* PROBLEM STATEMENT: Word for word, copy out the entries below, but not the pictures in them.

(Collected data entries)
::::::::::

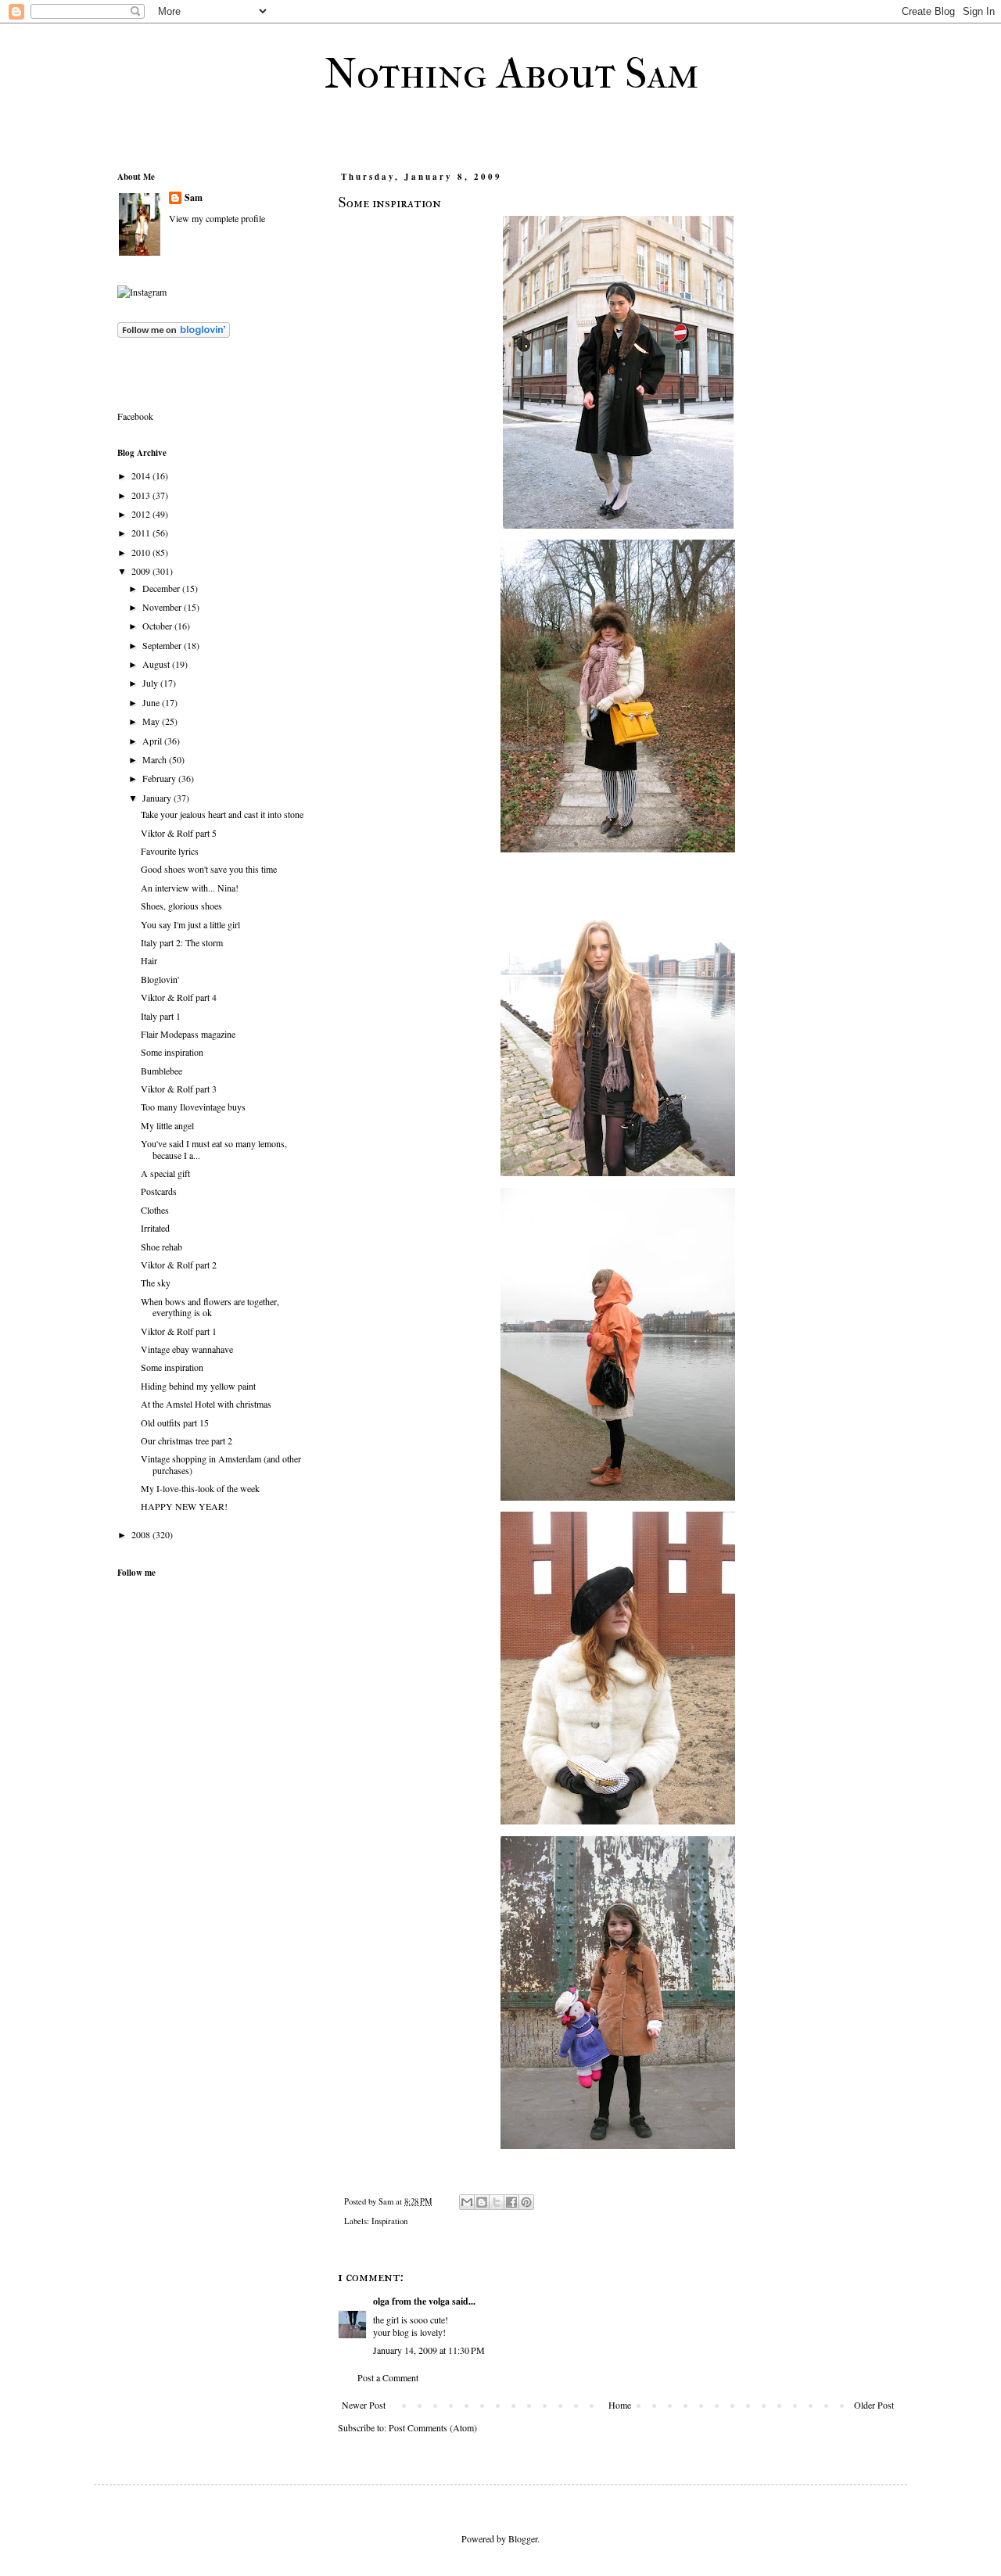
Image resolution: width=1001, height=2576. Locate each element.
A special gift (165, 1173)
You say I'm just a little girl (190, 924)
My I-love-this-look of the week (200, 1488)
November (163, 607)
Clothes (155, 1210)
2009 (141, 571)
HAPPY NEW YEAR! (184, 1506)
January (158, 797)
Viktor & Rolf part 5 (179, 833)
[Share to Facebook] (511, 2202)
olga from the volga (411, 2301)
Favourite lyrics (170, 851)
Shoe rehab (161, 1246)
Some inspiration (172, 1052)
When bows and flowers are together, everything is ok (210, 1306)
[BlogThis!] (482, 2202)
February (160, 778)
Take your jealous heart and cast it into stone (222, 814)
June (152, 702)
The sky (155, 1282)
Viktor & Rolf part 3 (179, 1088)
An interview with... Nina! (190, 887)
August (157, 664)
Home (619, 2404)
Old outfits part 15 (175, 1422)
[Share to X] (496, 2202)
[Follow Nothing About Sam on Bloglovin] (173, 334)
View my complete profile (217, 218)
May (152, 721)
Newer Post (364, 2404)
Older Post (874, 2404)
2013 (141, 495)
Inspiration (389, 2220)
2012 (141, 514)
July (151, 682)
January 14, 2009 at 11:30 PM (429, 2350)
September (163, 645)
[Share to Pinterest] (526, 2202)
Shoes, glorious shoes (181, 905)
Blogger (522, 2538)
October (158, 625)
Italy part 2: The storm (182, 942)
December (162, 588)
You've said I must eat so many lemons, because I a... (214, 1149)
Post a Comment (387, 2377)
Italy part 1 (161, 1016)
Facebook (135, 416)
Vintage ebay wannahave (187, 1349)
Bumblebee (161, 1070)
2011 (141, 532)
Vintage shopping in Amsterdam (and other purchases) (221, 1464)
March (155, 759)
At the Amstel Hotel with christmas (206, 1403)
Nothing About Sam (512, 73)
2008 (141, 1534)
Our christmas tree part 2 (186, 1440)
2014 (141, 475)
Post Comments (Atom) (433, 2427)
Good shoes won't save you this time (209, 869)
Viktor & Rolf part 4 (179, 997)
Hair (149, 960)
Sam (194, 198)
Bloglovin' (160, 979)
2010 (141, 552)
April (153, 740)
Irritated (155, 1228)
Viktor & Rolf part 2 (179, 1264)
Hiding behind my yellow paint (198, 1385)
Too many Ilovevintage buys (193, 1106)
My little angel (167, 1125)
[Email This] (467, 2202)
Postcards (159, 1191)
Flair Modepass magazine (188, 1034)
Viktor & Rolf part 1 (179, 1331)
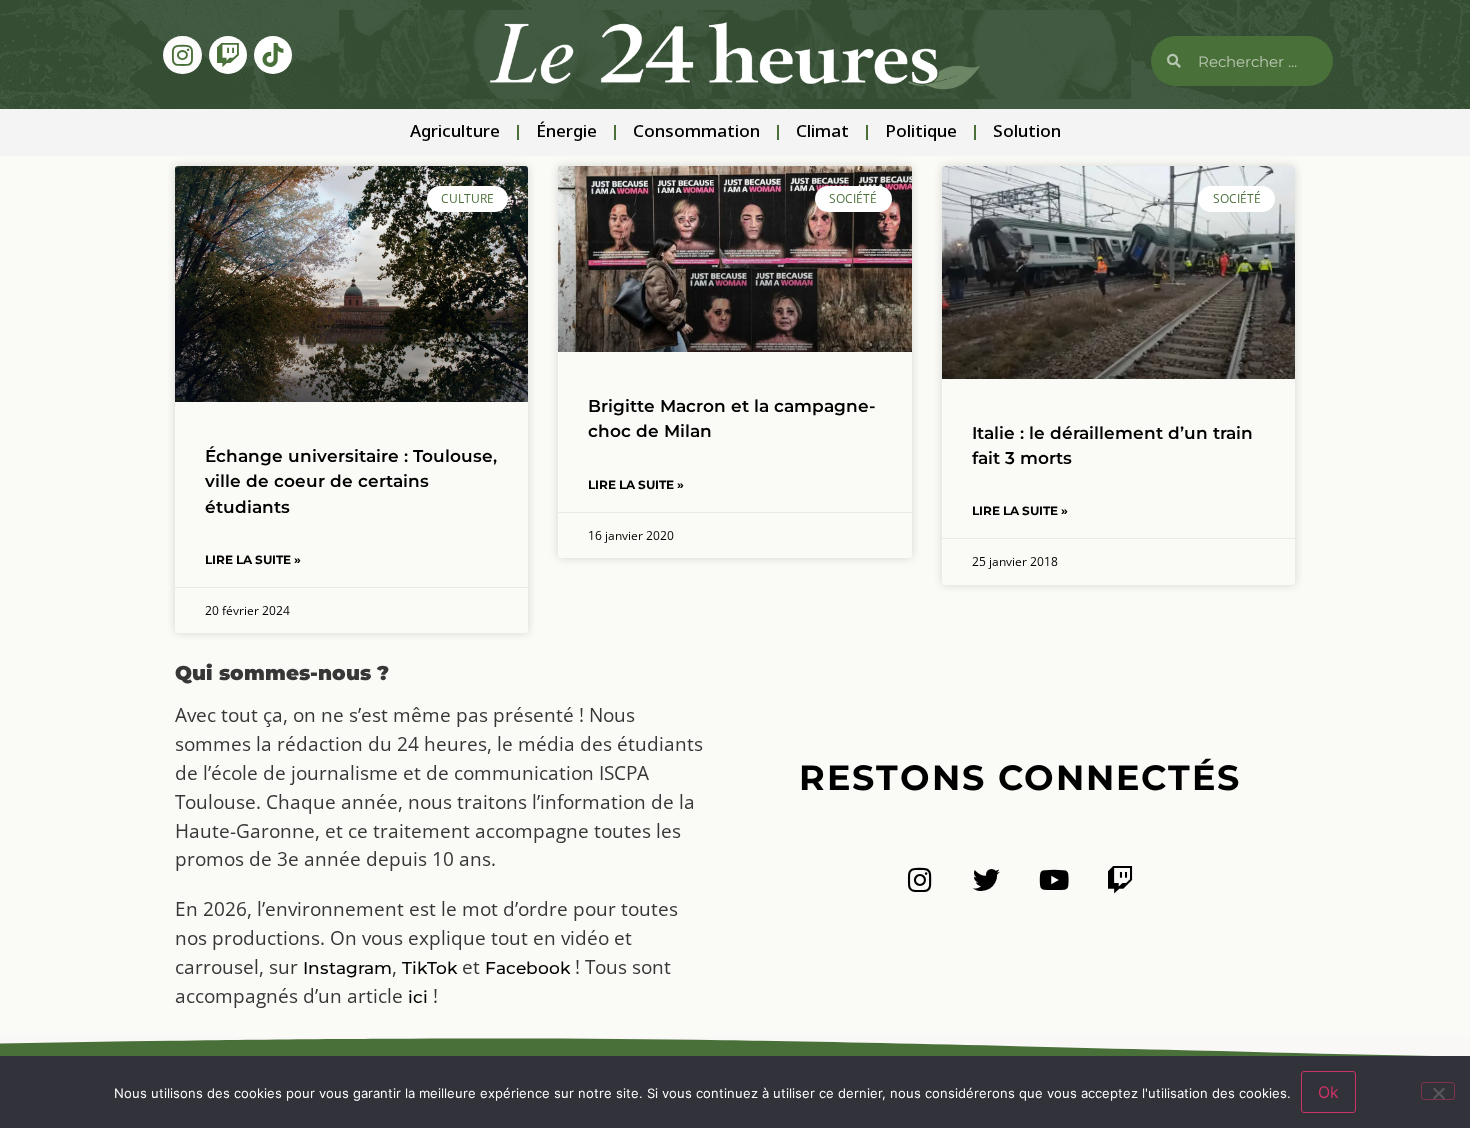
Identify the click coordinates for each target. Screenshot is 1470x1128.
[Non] (1438, 1091)
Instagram (347, 968)
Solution (1027, 132)
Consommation (696, 132)
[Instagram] (182, 55)
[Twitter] (986, 879)
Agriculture (455, 132)
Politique (921, 132)
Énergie (566, 132)
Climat (822, 132)
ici (418, 997)
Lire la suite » (253, 559)
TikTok (429, 968)
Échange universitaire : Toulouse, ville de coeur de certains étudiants (351, 481)
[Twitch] (228, 55)
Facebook (527, 968)
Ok (1328, 1092)
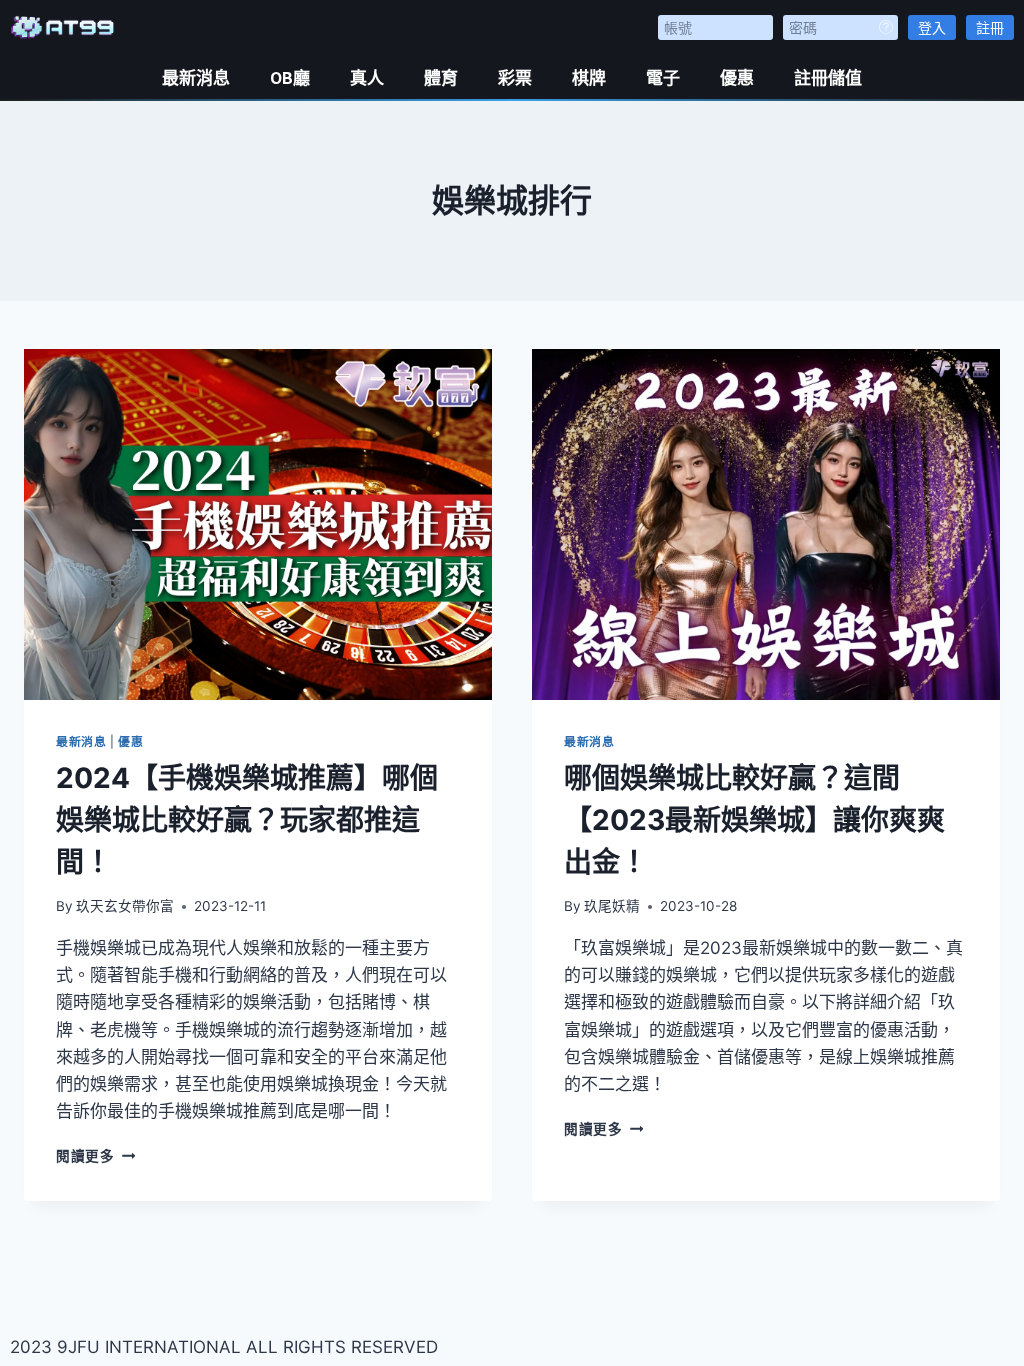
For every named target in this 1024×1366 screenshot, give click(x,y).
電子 (663, 78)
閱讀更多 (95, 1156)
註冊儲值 (828, 78)
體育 (441, 78)
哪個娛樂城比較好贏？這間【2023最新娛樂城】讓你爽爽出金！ (754, 820)
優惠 (737, 78)
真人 (367, 78)
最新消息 (196, 78)
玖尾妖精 (612, 906)
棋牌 (589, 78)
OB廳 (290, 78)
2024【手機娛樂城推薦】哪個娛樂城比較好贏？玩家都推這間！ (247, 820)
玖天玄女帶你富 (125, 906)
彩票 (515, 78)
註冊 (990, 27)
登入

::::::::::

* EXERCISE RESPONSE:
Image resolution: width=1001, height=2576. Locate each element.
A special gift (165, 1173)
You say I'm just a little girl (190, 924)
My I-love-this-look of the week (200, 1488)
November (163, 607)
Clothes (155, 1210)
2009 (141, 571)
HAPPY NEW YEAR! (184, 1506)
January (158, 797)
Viktor & Rolf part 5 (179, 833)
[Share to Facebook] (511, 2202)
olga from the volga (411, 2301)
Favourite lyrics (170, 851)
Shoe rehab (161, 1246)
Some inspiration (172, 1052)
When bows and flowers are together, everything is ok (210, 1306)
[BlogThis!] (482, 2202)
February (160, 778)
Take your jealous heart and cast it into stone (222, 814)
June (152, 702)
The sky (155, 1282)
Viktor & Rolf part 3 (179, 1088)
An interview with... Nina! (190, 887)
August (157, 664)
Home (619, 2404)
Old outfits part 15 (175, 1422)
[Share to X] (496, 2202)
[Follow Nothing About Sam on Bloglovin] (173, 334)
View my complete profile (217, 218)
May (152, 721)
Newer Post (364, 2404)
Older Post (874, 2404)
2013 (141, 495)
Inspiration (389, 2220)
2012 (141, 514)
July (151, 682)
January 14, 2009 at 11:30 PM (429, 2350)
September (163, 645)
[Share to Pinterest] (526, 2202)
Shoes, glorious shoes (181, 905)
Blogger (522, 2538)
October (158, 625)
Italy part 2: The storm (182, 942)
December (162, 588)
You've said I must eat so many lemons, because I a... (214, 1149)
Post a Comment (387, 2377)
Italy part 1 (161, 1016)
Facebook (135, 416)
Vintage ebay wannahave (187, 1349)
Bumblebee (161, 1070)
2011 (141, 532)
Vintage shopping in Amsterdam (and other purchases) (221, 1464)
March (155, 759)
At the Amstel Hotel with christmas (206, 1403)
Nothing About Sam (512, 73)
2008 (141, 1534)
Our christmas tree part 2 (186, 1440)
2014 (141, 475)
Post Comments (Atom) (433, 2427)
Good shoes won't save you this time (209, 869)
Viktor & Rolf part 4 (179, 997)
Hair (149, 960)
Sam (194, 198)
Bloglovin' (160, 979)
2010 (141, 552)
April (153, 740)
Irritated (155, 1228)
Viktor & Rolf part 2 (179, 1264)
Hiding behind my yellow paint (198, 1385)
Too many Ilovevintage buys (193, 1106)
My little angel (167, 1125)
[Email This] (467, 2202)
Postcards (159, 1191)
Flair Modepass magazine (188, 1034)
Viktor & Rolf part 1 (179, 1331)
Identify the click coordinates for each target. Screenshot is 1470x1128.
[Non] (1438, 1091)
Instagram (347, 968)
Solution (1027, 132)
Consommation (696, 132)
[Instagram] (182, 55)
[Twitter] (986, 879)
Agriculture (455, 132)
Politique (921, 132)
Énergie (566, 132)
Climat (822, 132)
ici (418, 997)
Lire la suite » (253, 559)
TikTok (429, 968)
Échange universitaire : Toulouse, ville de coeur de certains étudiants (351, 481)
[Twitch] (228, 55)
Facebook (527, 968)
Ok (1328, 1092)
For every named target in this 1024×1366 screenshot, give click(x,y).
電子 (663, 78)
閱讀更多 (95, 1156)
註冊儲值 (828, 78)
體育 (441, 78)
哪個娛樂城比較好贏？這間【2023最新娛樂城】讓你爽爽出金！ (754, 820)
優惠 (737, 78)
真人 (367, 78)
最新消息 (196, 78)
玖尾妖精 (612, 906)
棋牌 (589, 78)
OB廳 (290, 78)
2024【手機娛樂城推薦】哪個娛樂城比較好贏？玩家都推這間！ (247, 820)
玖天玄女帶你富 (125, 906)
彩票 (515, 78)
註冊 (990, 27)
登入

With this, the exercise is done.